Bazıları için ağıt, bazıları için melankoli. (Melankoliye kim ve neden
karasevda demiş ki?)
Fakir Baykurt ağıttan hüzne yırtmış biri. Gol tam kaleye girecekken,
başkalarının ittirmesiyle Almanya’ya gönüllü sürgüne gitmiş, 1980 öncesinin
katliamlarından sağ kurtulmuş solcu bir yazar. Orada da Mehmet Ali Ağca gelip
onu buluyor ve nedense onu vurmuyor. (Bunu otobiyografisinde kendi yazar.)
Baykurt, ağasız köyün ağalı köy romanı yazarı Köy Enstitüsü’lüsü...
Baykurt, Alamancılar’ın toptan içine düştüğü, ‘köyden indim Alamanya’ya,
şaşırdım birdenbire, gidip cumhurbaşkanlığı sarayının önünde mangal yaptım 25
sene’ tuzağına düşmemiş biri, çünkü oradan önce ABD’ye gitmiş. (ABD ve Baykurt:
Beni hala yadırgatır bu ikili.)
Baykurt enstitüleri Apaydın’ın netliğiyle yazamamış. Gerçi o da enstitülerin
faşist cenahını ayrıntılarıyla anlatmaz ama tanıdıklarının içinde onlar da olduğu
kesindir ve onları ve yapacaklarını imler çok önceden.
Baykurt’un öykülerini ve romanlarını taa ergenlik ve gençlik zamanlarımda
okuduydum. Sonra, taa ön-morukluk zamanımda özyaşamöyküleri elime geçti.
Adamcağız, hepsinin yayınlandığını göremeden öldü gitti. Bir de, onun
Türkiye’ye döndüğünü, yine o kitaplardan ama yine onun ölümünden sonra
öğrendim. (Terzi kendi söküğünü dikemezmiş.) Çeyrek asırlık seyyar sahhaf olsam
da, bazı kitaplarla buluşmam hala gecikebiliyor ki bu da öyle oldu.
Baykurt 8 ciltlik bir özyaşamöyküsü dizisi yazmış. Belli ki ve belirtmiş ki
bunları yazacağını taa yazarlık sürecinin en başlarında düşünmüş. Habire notlar
almış. Öyle ayrıntılar var ki insan şaşırıp kalıyor okuyunca.
Türkiye yazınında en eksik alanlar olan günce ve mektup dalında böylesine
kapsamlı ve uzun soluklu bir eser bırakmış olması, takdire şayanın ötesinde.

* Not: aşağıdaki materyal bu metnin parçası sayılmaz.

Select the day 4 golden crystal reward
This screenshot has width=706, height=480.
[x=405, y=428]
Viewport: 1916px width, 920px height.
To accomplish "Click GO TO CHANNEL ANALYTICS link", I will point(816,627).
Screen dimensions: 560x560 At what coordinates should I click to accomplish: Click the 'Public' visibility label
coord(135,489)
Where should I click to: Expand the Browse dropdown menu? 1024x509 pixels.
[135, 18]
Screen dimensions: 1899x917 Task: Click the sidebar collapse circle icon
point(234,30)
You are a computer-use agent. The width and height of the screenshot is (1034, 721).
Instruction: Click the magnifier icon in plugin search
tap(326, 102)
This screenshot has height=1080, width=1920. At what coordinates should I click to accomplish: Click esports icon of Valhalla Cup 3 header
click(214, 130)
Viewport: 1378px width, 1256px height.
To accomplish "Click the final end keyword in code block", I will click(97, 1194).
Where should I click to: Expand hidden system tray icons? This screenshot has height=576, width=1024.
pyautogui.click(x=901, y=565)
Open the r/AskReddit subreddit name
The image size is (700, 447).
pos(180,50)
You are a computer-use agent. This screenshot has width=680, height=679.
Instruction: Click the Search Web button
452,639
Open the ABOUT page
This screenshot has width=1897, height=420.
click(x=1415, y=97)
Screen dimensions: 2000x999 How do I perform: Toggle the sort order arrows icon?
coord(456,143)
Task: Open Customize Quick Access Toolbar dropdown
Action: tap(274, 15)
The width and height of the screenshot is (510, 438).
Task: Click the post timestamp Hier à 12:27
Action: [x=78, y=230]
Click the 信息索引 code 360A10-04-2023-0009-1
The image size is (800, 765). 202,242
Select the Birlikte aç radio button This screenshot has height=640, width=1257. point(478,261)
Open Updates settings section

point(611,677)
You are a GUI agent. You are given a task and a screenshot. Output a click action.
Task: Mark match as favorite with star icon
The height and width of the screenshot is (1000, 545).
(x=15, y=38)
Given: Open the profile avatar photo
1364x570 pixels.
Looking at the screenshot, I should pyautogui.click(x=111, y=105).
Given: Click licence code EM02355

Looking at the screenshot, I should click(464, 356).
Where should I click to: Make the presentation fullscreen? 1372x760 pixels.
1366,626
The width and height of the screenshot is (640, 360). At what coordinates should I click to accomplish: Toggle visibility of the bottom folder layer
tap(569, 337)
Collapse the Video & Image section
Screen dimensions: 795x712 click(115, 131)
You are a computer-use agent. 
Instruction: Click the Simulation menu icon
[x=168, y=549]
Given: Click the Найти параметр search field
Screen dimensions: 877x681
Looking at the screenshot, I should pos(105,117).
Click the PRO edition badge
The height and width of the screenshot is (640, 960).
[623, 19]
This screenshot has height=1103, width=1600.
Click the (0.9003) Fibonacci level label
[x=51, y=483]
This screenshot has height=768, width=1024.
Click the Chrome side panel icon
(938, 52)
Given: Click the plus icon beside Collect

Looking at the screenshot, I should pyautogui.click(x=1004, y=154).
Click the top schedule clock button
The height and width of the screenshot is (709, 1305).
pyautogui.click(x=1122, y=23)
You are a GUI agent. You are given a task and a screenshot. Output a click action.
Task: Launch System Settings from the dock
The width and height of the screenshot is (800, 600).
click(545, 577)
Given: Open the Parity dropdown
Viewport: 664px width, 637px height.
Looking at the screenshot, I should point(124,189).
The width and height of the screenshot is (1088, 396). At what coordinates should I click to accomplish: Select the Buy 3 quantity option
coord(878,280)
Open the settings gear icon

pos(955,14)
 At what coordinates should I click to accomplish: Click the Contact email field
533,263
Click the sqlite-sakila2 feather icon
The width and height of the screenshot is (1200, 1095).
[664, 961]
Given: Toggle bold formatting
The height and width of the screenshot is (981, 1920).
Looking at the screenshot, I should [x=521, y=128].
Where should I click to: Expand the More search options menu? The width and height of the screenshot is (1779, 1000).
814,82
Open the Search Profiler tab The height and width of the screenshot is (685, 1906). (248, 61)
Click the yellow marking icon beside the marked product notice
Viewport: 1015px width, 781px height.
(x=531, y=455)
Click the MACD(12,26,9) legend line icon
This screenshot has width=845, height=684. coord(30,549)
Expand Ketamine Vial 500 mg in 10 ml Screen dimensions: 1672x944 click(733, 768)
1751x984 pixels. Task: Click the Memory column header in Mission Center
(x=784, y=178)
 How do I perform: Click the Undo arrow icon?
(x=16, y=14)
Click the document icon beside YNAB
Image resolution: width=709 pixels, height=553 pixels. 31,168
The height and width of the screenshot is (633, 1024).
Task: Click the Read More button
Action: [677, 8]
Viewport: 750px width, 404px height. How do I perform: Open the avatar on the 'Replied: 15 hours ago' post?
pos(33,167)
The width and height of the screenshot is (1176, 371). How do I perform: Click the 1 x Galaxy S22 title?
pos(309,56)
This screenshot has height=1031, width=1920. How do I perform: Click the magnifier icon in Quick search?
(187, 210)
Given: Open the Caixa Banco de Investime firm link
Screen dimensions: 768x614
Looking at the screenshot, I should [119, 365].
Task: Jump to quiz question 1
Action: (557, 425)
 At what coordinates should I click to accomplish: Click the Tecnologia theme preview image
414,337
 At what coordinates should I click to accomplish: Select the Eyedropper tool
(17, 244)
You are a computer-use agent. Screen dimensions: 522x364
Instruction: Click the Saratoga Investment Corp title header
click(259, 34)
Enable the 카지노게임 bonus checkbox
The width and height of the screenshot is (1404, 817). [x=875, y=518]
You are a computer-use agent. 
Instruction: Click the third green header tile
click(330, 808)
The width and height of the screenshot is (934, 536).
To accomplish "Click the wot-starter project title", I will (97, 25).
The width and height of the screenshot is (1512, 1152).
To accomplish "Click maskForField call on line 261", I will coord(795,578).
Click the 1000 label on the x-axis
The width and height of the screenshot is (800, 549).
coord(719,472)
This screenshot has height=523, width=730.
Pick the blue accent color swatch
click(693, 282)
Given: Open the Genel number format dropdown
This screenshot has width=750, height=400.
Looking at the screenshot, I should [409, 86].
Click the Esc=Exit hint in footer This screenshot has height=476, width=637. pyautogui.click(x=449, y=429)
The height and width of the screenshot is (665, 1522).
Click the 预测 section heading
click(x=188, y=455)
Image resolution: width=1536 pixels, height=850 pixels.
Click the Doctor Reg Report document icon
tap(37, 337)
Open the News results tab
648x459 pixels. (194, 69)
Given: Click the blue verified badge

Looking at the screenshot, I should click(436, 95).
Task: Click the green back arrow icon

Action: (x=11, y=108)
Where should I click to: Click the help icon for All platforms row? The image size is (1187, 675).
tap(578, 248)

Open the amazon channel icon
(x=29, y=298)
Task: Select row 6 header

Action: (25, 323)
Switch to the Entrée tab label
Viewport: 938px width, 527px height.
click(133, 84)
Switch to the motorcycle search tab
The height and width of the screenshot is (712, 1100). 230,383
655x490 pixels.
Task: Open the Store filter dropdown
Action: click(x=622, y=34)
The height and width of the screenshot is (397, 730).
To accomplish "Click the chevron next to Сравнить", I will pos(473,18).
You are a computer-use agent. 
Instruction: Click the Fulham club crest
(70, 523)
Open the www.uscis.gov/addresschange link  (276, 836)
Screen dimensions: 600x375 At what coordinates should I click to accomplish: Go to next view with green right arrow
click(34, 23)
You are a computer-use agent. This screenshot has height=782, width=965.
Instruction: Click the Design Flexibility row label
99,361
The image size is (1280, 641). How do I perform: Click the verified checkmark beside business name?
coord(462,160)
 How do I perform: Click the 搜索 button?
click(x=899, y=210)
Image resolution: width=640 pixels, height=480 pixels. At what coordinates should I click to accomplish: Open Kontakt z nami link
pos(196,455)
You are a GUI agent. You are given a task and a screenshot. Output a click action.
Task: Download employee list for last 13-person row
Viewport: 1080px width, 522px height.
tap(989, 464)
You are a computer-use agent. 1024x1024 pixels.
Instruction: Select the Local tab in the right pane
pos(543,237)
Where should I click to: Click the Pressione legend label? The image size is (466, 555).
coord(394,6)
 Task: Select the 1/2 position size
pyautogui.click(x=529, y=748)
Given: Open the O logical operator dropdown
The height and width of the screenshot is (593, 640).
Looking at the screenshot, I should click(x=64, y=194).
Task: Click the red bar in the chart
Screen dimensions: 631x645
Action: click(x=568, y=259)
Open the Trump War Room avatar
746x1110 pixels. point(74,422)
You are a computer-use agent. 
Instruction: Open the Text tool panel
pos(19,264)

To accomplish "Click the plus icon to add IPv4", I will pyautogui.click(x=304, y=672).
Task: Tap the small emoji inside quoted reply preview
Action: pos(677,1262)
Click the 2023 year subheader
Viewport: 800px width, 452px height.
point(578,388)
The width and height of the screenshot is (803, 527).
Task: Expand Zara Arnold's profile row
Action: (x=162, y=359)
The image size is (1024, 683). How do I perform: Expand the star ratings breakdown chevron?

(Bu arada o kitapların basımının 2012 itibarıyla olmaması da neye şayan
bilemem.)
Baykurt otobiyografisinde en baştan, çocukluğundan başlıyor. Ancak Türkiye
kapanış bölümünü eksik bırakıyor. O sırada böbreklerinden hastaymış, belki de
hastalığı yazmasına izin vermedi. Sonuçta, ölümü de o hastalıktan olmuş.
Baykurt’un yaşamı, köydeki çocukluk, enstitü, öğretmenlik ve TÖS, yazarlık,
Almanya ana fragmanlarından oluşuyor. Sonuncu cilt yaşamına giren aydın
portrelerinden oluşmakta.
Benim için o kitaplardan kalan en ilginç anı şu: Kemal Ateş, yalnızca
Baykurt’un kullandığı 600 sözcüğü derlemiş. Baykurt bunların 300’ünün derleme
ve tarama sözlüklerinde olduğunu belirtir. Toplamda 18.000 sözcüğe ve onlarca
yazara yapıldığı üzere, TDK yayın hakları kendisinde olan o sözcükleri /
sözlükleri 12 Eylül’den sonra, yoksamayı becerdi. Ancak Ateş hala sağ, belki o
birşeyler yapar bunun için.
Bu metnin anafikri bu: Yaşamak ve yazmak, beyhude ve nafile de kılınabilir
şimdiki şeyselleştirilmişlerce yapıldığı gibi, ya da Baykurt’un yaptığı gibi
ince ince birçok alanda gergef dokunur ve eserler geriye dizilir.
Sonrası mezartaşı şimdilik. Kremataryum az sonra.